Gavin’s face produced a smile. “Now I think it’s time we made the most important introductions.”

It was a short walk to the cave. Jag-toothed limestone jutted from the jungle, an overhang of vine, and, beneath that, a dark mouth. The stone was the brown-white of old ivory. Cool air enveloped Paul, and entering Liang Bua was a distinct process of stepping down. Inside, it took Paul’s eyes a moment to adjust. The chamber was thirty yards wide, open to the jungle in a wide crescent—mud floor, high-domed ceiling. The overall impression was one of expanse, like the interior of an ancient church. He followed Gavin deeper. There was not much to see at first. In the far corner, two sticks angled from the mud, and when he looked closer Paul saw the hole.

“Is that it?”

“That’s it.”

Paul took off his backpack and stripped the white paper suit out of its plastic wrapper. He peered down into the dig. “Who else has touched it?”

“Talford, Margaret, me.”

Paul pulled a light from his backpack and shined it into the hole. It was then that he realized just how deep it went. A system of bamboo ladders led down to the bottom, thirty feet below. He was staring into a pit. “I’ll need blood samples from everybody for comparison assays.”

“DNA contamination?”

“Yeah.”

“We stopped the dig when we realized the significance.”

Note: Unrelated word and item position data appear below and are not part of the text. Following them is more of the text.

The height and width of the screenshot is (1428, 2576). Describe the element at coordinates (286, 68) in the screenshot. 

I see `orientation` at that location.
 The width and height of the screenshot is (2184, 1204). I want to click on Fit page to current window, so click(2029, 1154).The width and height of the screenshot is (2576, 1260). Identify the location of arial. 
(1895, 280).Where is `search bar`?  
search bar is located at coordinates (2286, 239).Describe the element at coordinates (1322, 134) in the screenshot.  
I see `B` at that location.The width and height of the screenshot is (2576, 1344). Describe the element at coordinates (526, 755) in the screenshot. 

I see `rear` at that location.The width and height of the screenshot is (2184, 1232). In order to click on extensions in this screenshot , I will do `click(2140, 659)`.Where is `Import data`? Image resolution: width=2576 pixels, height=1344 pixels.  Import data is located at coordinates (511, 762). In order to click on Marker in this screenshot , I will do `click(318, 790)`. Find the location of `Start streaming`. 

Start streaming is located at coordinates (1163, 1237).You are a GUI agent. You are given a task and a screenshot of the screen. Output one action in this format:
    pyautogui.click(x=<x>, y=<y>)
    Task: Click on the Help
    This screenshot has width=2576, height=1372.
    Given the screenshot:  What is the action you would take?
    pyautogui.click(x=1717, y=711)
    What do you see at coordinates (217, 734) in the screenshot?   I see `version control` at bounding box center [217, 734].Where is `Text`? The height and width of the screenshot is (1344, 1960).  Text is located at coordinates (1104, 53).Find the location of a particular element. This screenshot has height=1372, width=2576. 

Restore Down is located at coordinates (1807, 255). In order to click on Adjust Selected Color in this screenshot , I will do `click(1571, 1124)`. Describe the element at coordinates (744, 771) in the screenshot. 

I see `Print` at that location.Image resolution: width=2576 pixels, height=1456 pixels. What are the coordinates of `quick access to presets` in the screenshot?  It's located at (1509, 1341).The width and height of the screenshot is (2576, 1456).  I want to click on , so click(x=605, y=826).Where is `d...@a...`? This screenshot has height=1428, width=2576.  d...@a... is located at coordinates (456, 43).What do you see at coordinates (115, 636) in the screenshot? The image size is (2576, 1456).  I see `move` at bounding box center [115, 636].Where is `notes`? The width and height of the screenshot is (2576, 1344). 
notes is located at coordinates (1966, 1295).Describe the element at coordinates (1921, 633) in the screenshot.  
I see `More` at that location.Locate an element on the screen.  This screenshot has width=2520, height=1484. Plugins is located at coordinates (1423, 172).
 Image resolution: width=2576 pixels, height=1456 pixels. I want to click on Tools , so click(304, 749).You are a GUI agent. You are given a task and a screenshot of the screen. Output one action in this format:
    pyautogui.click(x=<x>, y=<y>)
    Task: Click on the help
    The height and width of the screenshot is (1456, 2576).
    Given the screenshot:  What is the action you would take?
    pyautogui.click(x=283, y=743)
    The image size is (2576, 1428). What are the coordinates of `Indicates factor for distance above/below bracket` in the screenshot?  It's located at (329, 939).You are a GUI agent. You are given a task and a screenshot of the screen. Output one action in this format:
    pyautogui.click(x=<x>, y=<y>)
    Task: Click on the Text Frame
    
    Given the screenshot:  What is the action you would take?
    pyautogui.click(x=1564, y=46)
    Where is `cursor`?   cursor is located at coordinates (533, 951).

“Still. I’ll need blood samples from anybody who’s dug here, anybody who came anywhere near the bones. I’ll take the samples myself tomorrow.”

“I understand. Is there anything else you require?”

“Solitude.” Paul smiled. “I don’t want anybody in the cave for this part.”

Gavin nodded and left. Paul broke out his tarps and hooks. It was best if the sampler was the person who dug the fossils out of the ground—or, better yet, if the DNA samples were taken when the bones were still in the ground. Less contamination that way. And there was sure to be contamination. Always. No matter what precautions were taken, no matter how many tarps or how few people worked at the site, there was still always contamination.

Paul staked the tarps down at one end and slid into the hole, a flashlight strapped to his forehead, his white paper suit slick on the moist earth. He gripped the ladder as he descended into the dark cold, the bamboo rungs flexing under his weight like thin ice. He wondered how much heavier he was than the average worker on the site. When his feet finally touched down on damp clay, he turned and squatted. The working floor was two meters by two meters.

From his perspective, he couldn’t tell what the bones were—only that they were bones, in situ, half-buried in earth. But that was all that mattered. The material was soft, unfossilized; he’d have to be careful. It was commonly accepted that bones needed at least a few thousand years to fossilize. These were younger than a lot of archaeological finds.